Top of Dataset records

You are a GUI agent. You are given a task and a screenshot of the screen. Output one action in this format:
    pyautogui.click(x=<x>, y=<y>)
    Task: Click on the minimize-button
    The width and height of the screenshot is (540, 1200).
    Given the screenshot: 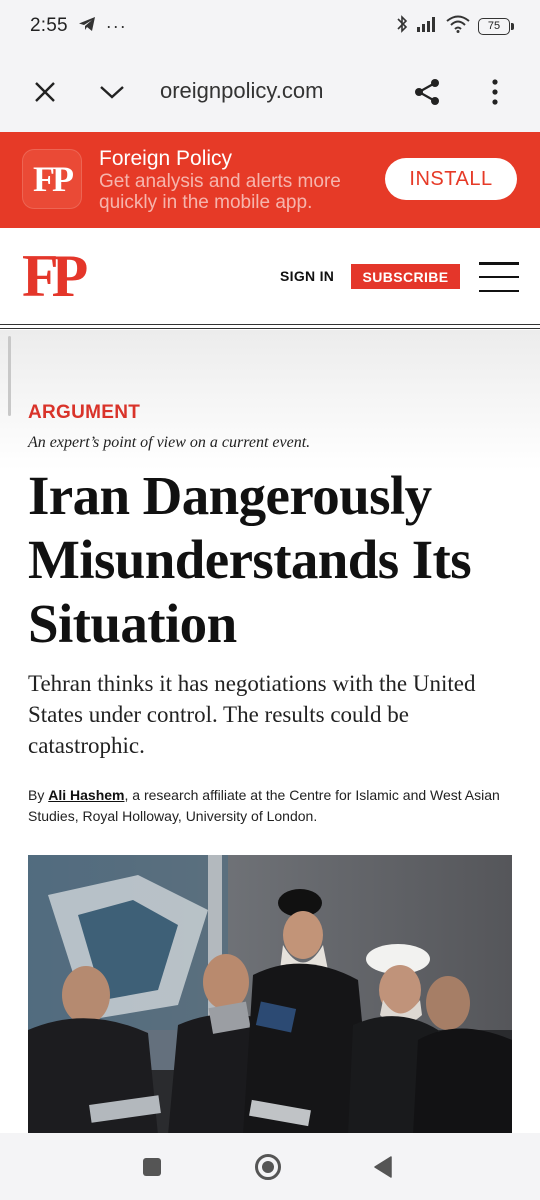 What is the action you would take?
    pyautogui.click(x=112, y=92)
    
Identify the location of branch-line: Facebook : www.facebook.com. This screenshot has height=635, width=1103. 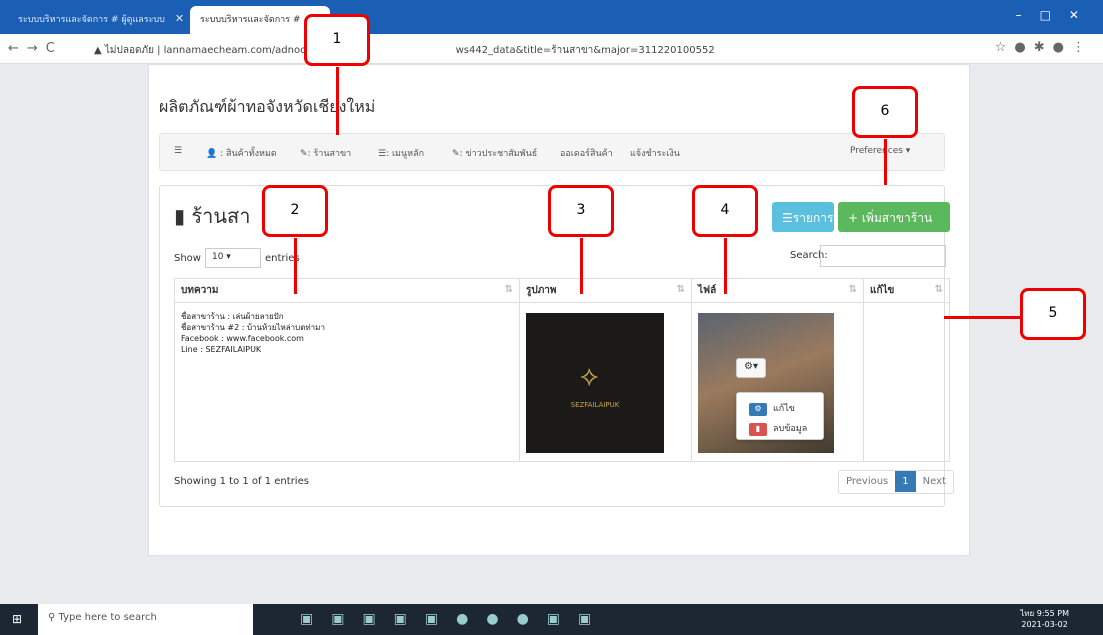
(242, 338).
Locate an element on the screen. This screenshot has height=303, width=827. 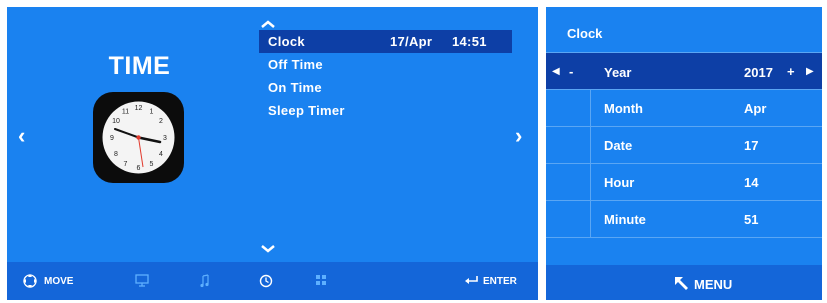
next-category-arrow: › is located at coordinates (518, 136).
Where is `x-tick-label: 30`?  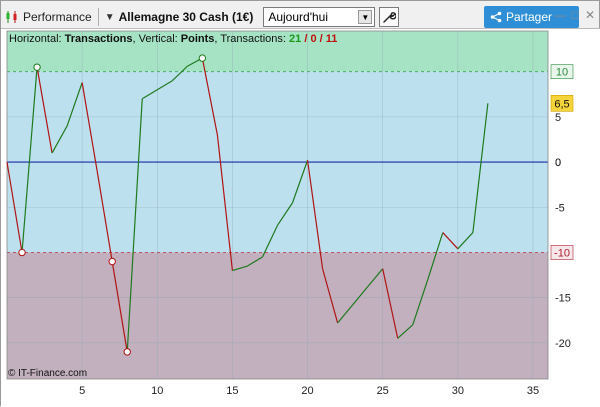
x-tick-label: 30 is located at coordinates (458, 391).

Bottom of Dataset records
Top of Dataset records

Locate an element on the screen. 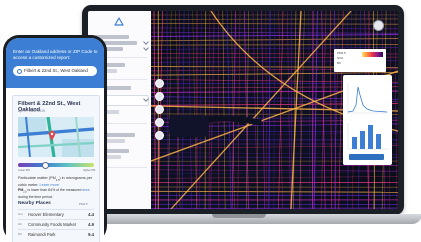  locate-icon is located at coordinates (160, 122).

Bottom of Dataset records

▶ _Work to be completed_: Render the items from the line containing "Locate an element on the screen. This" up to and including the line containing "x-tick-label: 30 is" as a JSON list of strings, one string per line, with blank lines left out. Leave the pictures out of your answer.

▶ _Exercise solution_:
[
  "Locate an element on the screen. This screenshot has height=303, width=827. ",
  "next-category-arrow: › is located at coordinates (518, 136).",
  "Where is `x-tick-label: 30`?  ",
  "x-tick-label: 30 is located at coordinates (458, 391)."
]